Tabi bu travmanın boyutuyla da ilgili.

Kendi değerinizin farkında olmadığınızda, partneriniz de sizi değerli görmeyebilir ve ilişkiye aynı özeni göstermeyebilir.

Bu da nihayetinde ilgisizliğe ve cepte olmaya giden silsileyi tetikler.

Sebepleri konuştuk.

Peki bu durumlar karşısında ne yapacağız?

Beni Cepte Gören Erkeğe Nasıl Davranmalıyım?

ne yapacağını bilemeyen kadın

Burada danışanlarıma üç aşamalı bir yaklaşım tarzı öneriyorum.
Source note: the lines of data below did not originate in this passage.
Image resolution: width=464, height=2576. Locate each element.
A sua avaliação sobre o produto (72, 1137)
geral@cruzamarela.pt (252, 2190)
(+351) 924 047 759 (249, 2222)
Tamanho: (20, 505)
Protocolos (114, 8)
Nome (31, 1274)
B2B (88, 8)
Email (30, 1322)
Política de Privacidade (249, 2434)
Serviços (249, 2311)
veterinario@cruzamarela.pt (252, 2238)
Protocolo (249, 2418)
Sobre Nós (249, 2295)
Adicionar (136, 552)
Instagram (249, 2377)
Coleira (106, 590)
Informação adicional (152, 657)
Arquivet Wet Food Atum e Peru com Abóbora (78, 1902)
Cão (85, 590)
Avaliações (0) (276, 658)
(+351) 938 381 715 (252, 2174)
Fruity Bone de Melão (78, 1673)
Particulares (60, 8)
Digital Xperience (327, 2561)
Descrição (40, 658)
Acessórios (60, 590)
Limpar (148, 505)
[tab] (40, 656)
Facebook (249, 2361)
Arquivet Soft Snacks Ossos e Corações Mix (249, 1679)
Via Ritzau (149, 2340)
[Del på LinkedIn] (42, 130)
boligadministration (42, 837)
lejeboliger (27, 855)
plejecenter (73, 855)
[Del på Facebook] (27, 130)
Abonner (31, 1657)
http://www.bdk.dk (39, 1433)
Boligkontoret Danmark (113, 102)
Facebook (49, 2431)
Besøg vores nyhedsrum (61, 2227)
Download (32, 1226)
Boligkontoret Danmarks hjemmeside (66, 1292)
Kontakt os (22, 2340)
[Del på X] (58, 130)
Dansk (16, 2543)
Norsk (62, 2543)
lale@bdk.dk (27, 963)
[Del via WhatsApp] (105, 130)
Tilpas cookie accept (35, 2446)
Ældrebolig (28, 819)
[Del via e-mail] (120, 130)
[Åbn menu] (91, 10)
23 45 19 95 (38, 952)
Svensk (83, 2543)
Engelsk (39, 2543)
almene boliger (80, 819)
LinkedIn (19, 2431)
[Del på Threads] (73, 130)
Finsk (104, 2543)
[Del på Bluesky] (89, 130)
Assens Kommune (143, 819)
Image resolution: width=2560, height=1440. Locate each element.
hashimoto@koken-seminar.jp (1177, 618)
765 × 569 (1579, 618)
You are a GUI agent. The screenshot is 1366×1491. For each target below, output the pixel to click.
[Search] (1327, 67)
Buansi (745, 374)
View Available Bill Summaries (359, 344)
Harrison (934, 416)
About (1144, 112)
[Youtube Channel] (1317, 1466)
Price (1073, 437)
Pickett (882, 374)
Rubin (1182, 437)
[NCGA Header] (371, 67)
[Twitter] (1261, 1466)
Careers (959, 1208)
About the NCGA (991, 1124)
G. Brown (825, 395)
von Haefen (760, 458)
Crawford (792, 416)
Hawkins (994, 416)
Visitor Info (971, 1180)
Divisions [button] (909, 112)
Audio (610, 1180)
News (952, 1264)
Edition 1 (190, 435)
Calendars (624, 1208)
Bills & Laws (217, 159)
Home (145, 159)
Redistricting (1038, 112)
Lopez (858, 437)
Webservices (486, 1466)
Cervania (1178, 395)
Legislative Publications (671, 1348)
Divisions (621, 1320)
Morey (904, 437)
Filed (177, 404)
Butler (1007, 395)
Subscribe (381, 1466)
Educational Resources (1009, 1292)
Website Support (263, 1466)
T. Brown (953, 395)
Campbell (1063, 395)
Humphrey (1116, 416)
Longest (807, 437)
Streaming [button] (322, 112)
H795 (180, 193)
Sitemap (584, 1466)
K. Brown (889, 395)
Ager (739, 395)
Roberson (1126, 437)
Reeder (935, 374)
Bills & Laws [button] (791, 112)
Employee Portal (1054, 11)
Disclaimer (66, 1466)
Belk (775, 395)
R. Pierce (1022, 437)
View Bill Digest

Buna strateji de diyebilirsiniz.

1

İlk Aşama: Gizli Bariyer Tekniğini Uygulayın

İlk aşamada Gizli Bariyer Tekniğini uygulamaya koyacağız.


Bu teknikten kısaca bahsedeyim. Bu tekniği genellikte ilişkide umursamaz, ilgisiz ve ciddiyetsiz erkeklere karşı uyguluyoruz.


Bu tekniğin amacı onunla aramıza bir engel koymak. Ama bu engelin varlığını reddediyor olacağız.


Yani karşı taraf aramızda bir mesafe/engel oluştuğunu hissediyorum derse, “Ne münasebet canım, her zamanki biz işte” diye yanıt vermeli, durumu kabullenmemelisiniz.


Yapmanız gereken şu: O size nasıl davranıyorsa siz de ona öyle davranın.


Aramıyor mu aramayın, mesaj atmıyor mu atmayın. Buluşmak için fırsat yaratmıyor mu, siz teklif dahi etmeyin.


Uzaklaşın yani.


Hatta sizi aradığında birkaç saat geç dönün.


Mesajlarına görüldü atın, ama geç cevap verin.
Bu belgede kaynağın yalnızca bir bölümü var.